§ Brief
Gather all lines with "field" from the records.

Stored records
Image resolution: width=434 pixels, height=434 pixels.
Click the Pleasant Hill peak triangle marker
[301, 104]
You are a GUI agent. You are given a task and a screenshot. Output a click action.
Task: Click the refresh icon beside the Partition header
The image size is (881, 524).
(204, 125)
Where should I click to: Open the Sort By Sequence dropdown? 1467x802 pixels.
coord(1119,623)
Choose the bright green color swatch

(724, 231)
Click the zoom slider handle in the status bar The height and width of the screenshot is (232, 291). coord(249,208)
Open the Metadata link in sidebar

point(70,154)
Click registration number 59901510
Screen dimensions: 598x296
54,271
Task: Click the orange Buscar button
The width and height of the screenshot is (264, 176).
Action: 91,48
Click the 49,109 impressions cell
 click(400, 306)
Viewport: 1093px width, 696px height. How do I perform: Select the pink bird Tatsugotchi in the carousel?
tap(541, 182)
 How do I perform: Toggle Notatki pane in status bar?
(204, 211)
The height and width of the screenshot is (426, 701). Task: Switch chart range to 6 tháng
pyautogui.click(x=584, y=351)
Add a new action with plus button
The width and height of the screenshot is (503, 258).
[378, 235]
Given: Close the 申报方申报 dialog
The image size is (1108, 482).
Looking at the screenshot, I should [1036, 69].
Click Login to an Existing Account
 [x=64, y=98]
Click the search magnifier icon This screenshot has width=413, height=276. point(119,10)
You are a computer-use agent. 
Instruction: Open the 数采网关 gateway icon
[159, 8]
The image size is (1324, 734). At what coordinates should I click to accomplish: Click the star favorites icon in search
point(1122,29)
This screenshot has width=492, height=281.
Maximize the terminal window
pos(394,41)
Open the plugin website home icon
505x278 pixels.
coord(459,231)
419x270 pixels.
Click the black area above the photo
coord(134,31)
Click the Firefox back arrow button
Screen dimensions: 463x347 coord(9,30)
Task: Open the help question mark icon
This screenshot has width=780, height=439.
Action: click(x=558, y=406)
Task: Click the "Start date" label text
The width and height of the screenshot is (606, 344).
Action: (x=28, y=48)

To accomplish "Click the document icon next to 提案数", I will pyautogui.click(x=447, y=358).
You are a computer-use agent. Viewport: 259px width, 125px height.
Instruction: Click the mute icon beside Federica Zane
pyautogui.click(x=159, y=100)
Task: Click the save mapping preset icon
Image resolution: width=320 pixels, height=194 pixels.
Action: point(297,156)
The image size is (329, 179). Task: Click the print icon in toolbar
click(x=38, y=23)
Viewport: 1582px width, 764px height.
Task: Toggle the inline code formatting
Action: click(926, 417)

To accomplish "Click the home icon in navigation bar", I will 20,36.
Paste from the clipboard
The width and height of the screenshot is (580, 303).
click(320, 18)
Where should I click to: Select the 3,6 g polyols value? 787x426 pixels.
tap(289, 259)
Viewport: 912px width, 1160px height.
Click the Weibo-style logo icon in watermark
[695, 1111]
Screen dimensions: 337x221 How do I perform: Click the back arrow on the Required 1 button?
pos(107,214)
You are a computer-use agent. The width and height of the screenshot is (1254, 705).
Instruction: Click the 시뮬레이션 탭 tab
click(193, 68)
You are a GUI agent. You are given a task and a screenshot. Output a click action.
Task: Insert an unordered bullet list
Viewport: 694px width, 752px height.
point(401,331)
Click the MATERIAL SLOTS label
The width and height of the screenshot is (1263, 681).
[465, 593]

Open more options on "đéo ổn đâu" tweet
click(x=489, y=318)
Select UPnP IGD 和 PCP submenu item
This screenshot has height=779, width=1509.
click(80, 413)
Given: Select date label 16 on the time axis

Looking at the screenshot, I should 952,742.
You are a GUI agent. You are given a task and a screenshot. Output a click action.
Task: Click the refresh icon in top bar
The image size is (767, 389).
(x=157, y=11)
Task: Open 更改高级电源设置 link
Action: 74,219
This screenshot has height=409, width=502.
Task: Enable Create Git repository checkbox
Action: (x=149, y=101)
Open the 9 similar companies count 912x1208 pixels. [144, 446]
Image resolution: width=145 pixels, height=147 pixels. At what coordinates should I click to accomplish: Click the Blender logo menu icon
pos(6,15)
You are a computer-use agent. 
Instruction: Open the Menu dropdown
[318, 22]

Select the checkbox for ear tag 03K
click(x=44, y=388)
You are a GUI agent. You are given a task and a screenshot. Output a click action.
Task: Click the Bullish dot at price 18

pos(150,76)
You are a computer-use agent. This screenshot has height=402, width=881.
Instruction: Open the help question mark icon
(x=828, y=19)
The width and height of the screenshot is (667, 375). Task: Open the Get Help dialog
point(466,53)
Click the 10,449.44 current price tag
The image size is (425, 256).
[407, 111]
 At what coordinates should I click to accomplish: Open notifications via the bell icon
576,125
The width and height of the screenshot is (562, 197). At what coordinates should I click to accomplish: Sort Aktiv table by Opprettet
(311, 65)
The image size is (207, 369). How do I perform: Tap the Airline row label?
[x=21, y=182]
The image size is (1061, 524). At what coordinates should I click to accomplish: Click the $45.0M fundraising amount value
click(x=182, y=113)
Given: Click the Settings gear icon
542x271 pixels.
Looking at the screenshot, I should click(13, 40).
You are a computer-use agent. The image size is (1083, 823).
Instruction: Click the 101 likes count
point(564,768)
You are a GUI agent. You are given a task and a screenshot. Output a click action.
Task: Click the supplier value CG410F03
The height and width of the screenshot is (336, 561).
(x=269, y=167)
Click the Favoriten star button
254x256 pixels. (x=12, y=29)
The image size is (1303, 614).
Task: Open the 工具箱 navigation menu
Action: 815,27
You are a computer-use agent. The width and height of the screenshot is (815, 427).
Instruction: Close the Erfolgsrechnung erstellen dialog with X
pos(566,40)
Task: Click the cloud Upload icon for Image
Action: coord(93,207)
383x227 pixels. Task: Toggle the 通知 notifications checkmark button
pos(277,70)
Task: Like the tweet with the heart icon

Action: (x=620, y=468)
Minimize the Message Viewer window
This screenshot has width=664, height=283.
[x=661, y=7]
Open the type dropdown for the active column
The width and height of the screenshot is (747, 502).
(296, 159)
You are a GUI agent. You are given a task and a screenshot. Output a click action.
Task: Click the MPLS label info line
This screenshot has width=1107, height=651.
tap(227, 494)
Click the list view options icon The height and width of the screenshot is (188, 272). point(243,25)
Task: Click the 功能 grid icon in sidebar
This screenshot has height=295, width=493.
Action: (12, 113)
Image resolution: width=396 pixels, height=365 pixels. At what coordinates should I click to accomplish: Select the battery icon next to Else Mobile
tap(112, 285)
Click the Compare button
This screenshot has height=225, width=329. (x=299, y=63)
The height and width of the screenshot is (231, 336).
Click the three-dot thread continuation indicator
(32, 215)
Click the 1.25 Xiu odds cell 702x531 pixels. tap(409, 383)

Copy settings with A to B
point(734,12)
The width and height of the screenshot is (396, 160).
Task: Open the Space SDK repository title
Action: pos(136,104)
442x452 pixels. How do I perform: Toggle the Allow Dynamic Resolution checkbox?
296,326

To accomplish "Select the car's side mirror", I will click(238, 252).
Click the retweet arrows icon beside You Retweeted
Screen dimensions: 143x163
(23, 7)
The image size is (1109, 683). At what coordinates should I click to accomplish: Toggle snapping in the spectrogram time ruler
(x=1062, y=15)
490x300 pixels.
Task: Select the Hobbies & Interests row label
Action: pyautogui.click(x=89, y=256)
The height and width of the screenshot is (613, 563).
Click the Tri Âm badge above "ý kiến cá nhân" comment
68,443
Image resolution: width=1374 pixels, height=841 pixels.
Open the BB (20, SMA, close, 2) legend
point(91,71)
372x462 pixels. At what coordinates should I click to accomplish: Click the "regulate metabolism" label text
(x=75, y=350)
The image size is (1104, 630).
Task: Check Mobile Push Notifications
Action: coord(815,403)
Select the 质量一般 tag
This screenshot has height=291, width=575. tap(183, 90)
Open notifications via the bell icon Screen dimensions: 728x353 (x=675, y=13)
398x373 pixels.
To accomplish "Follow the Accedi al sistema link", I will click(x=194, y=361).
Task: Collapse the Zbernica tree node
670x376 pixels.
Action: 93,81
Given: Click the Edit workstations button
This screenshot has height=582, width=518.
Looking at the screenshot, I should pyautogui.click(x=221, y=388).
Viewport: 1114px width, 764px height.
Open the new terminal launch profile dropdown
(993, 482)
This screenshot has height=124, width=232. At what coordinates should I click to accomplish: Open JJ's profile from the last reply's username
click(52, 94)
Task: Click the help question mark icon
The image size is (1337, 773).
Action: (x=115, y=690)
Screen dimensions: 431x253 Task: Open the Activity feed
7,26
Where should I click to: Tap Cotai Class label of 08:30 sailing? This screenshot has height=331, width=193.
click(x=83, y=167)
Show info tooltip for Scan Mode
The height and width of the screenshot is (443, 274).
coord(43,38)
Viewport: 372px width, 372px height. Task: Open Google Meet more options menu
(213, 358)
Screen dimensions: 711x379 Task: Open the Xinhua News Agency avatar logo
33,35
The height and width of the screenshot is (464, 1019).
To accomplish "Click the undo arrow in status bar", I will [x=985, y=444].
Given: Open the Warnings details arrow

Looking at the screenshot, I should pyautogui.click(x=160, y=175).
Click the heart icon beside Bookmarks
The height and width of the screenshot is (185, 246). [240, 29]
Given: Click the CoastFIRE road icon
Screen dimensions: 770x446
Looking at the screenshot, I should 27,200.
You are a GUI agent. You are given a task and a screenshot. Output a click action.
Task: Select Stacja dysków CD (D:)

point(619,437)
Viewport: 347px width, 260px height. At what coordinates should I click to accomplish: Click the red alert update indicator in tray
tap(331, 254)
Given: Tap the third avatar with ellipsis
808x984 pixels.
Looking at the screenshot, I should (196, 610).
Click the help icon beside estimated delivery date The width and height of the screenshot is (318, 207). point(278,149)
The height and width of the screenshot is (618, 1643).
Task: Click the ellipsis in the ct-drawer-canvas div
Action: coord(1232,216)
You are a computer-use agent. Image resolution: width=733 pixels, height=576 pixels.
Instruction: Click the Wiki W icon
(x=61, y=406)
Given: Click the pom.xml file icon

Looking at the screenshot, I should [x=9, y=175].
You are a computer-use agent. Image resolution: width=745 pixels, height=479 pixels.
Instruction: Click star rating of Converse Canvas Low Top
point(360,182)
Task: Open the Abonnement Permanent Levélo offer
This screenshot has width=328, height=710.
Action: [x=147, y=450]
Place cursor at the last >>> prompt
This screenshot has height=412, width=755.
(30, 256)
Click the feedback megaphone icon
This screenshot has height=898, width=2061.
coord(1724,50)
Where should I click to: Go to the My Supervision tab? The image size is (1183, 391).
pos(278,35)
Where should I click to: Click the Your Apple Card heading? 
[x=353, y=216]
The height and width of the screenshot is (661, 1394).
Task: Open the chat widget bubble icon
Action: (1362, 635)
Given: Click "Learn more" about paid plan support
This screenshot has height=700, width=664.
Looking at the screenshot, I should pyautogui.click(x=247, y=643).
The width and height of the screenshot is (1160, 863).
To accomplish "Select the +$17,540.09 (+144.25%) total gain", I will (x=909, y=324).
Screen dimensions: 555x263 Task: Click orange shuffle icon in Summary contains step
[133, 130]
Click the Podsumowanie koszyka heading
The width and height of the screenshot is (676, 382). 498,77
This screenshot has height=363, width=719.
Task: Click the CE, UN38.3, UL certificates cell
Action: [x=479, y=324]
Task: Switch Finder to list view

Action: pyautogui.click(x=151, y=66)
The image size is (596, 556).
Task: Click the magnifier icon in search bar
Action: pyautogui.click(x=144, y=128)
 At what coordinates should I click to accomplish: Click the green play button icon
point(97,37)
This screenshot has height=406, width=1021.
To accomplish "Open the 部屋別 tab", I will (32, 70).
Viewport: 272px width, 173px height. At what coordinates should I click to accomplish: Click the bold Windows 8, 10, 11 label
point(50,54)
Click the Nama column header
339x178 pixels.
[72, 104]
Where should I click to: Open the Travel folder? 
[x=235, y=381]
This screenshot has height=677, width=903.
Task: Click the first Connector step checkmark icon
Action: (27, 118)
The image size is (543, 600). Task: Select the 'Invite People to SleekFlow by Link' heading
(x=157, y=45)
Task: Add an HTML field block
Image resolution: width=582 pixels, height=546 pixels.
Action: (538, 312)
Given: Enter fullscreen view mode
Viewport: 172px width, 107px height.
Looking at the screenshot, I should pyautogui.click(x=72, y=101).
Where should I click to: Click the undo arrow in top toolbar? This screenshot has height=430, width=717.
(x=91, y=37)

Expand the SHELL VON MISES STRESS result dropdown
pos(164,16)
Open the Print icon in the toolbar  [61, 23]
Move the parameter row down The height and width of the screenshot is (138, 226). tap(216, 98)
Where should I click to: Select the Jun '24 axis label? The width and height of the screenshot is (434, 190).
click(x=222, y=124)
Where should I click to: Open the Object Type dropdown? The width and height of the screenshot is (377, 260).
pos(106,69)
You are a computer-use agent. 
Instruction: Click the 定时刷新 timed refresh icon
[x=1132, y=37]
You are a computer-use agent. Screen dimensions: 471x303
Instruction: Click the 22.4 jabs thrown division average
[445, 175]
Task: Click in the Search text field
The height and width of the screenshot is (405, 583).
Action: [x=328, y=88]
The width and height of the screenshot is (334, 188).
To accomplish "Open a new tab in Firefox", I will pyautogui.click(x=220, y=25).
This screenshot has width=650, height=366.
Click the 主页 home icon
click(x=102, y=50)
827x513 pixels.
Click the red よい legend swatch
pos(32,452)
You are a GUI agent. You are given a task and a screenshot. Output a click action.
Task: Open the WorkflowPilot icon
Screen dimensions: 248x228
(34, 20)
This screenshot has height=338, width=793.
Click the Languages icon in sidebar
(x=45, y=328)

§ Your solution
Task: Add an HTML field block
Task: Click in the Search text field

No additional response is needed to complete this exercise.